More importantly, with both men showing a hankering for the hitherto uncourted lass, Violet’s cross-country bus trip promises to be one well worth taking, miracle cure or not, and sprinkled with enough comic interludes to make it every bit as entertaining as it is moving.
Violet’s joys are many, beginning with Tesori’s glorious bluegrass/gospel-based score, one of the best from the four-time Tony-nominated composer of Thoroughly Modern Millie, Caroline, Or Change, Shrek The Musical, and Fun Home.
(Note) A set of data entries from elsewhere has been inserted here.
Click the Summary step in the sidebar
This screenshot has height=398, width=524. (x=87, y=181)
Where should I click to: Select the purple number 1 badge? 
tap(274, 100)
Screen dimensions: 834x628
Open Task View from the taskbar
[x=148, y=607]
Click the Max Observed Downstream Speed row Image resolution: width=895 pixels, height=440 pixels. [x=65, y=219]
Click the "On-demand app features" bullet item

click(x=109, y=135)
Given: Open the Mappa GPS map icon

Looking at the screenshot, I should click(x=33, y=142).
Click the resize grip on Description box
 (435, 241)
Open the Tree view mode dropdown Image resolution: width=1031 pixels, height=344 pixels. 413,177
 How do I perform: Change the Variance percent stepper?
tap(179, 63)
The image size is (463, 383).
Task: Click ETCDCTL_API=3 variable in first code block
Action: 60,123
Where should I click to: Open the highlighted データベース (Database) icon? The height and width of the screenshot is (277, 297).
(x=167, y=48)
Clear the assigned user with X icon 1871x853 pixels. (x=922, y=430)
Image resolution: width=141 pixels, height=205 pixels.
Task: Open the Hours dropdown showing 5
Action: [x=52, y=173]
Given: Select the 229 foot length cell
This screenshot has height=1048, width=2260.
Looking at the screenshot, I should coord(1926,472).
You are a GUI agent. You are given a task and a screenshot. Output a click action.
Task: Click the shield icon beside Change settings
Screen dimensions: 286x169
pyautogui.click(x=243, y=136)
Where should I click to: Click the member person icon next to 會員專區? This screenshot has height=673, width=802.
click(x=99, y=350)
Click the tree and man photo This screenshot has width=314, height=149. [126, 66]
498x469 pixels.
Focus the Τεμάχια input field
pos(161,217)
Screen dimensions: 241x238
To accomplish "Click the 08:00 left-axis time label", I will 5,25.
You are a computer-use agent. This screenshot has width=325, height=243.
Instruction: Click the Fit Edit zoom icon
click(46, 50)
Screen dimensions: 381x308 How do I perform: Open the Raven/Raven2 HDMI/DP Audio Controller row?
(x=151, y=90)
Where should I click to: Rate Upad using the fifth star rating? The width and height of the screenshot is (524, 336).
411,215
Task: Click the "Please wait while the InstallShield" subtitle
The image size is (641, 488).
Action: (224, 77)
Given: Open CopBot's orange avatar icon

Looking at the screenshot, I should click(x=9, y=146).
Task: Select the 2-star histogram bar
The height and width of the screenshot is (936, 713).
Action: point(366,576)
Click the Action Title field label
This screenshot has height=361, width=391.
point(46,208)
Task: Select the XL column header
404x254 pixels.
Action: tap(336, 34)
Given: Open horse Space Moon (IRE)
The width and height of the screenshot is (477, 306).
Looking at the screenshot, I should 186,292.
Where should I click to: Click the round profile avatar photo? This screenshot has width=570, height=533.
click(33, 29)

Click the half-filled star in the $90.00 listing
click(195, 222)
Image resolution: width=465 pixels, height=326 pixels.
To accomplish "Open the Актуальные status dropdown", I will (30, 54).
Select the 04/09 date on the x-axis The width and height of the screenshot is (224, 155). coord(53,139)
Factor in Crawley’s equally fine lyrics and the lyricist’s powerful book (based on the story “The Ugliest Pilgrim” by Doris Betts) evoking an America in the midst of profound societal change, and you’ve got a musical that more than deserved its slightly trimmed-and-revised seventeenth-anniversary Broadway debut with Sutton Foster as its leading lady.
Now it’s Chance Theater resident artist Peña’s chance to shine, and shine she does in a performance of depth, guts, humor, pain, and resilience. Add to that sensational vocals that bring Tesori and Hawley’s songs to glorious life and you’ve got a radiant, career-propelling star turn that alone makes Violet a must-see.
It helps enormously that the Chance has entrusted its season opener to 2016-17 Director Of The Year Scenie winner (and double Best Director Ovation Award nominee) Kari Hayter.
As she did last year with Parade’s ingenious use of straight back chairs, Hayter takes an inspired design concept and makes it the production’s leitmotif and linchpin.
Walls of suitcases, suitcases, and more suitcases surround Fred Kinney’s otherwise bare set as portable valises stand in for bus seats on Violet’s journey from North Carolina to Arkansas, a different configuration for each bus, a surreal look that proves just right for a musical whose lines between past and present and reality and dreams get blurred throughout.
Serving too as metaphors for the emotional baggage Violet carries with her wherever she goes, Hayter and Kinney’s suitcases hold a gut-puncher of an eleventh-hour surprise that is the very definition of inspired.
Schneider’s cocky charmer of a Monty and Fagins’s sweet, genuine mensch of a Flick provide terrific romantic-triangular support.
OCSA freshman Hoblik makes a memorable Chance Theater mainstage debut as a Young Violet with pipes to match her older self’s, and San Diego musical theater staple Fletcher does his richest work to date as Violet’s almost equally wounded Dad.
Completing the cast of principals, the big-voiced Kerrigan nails the Preacher’s religious fervor to rival TV’s most fervent televangelists.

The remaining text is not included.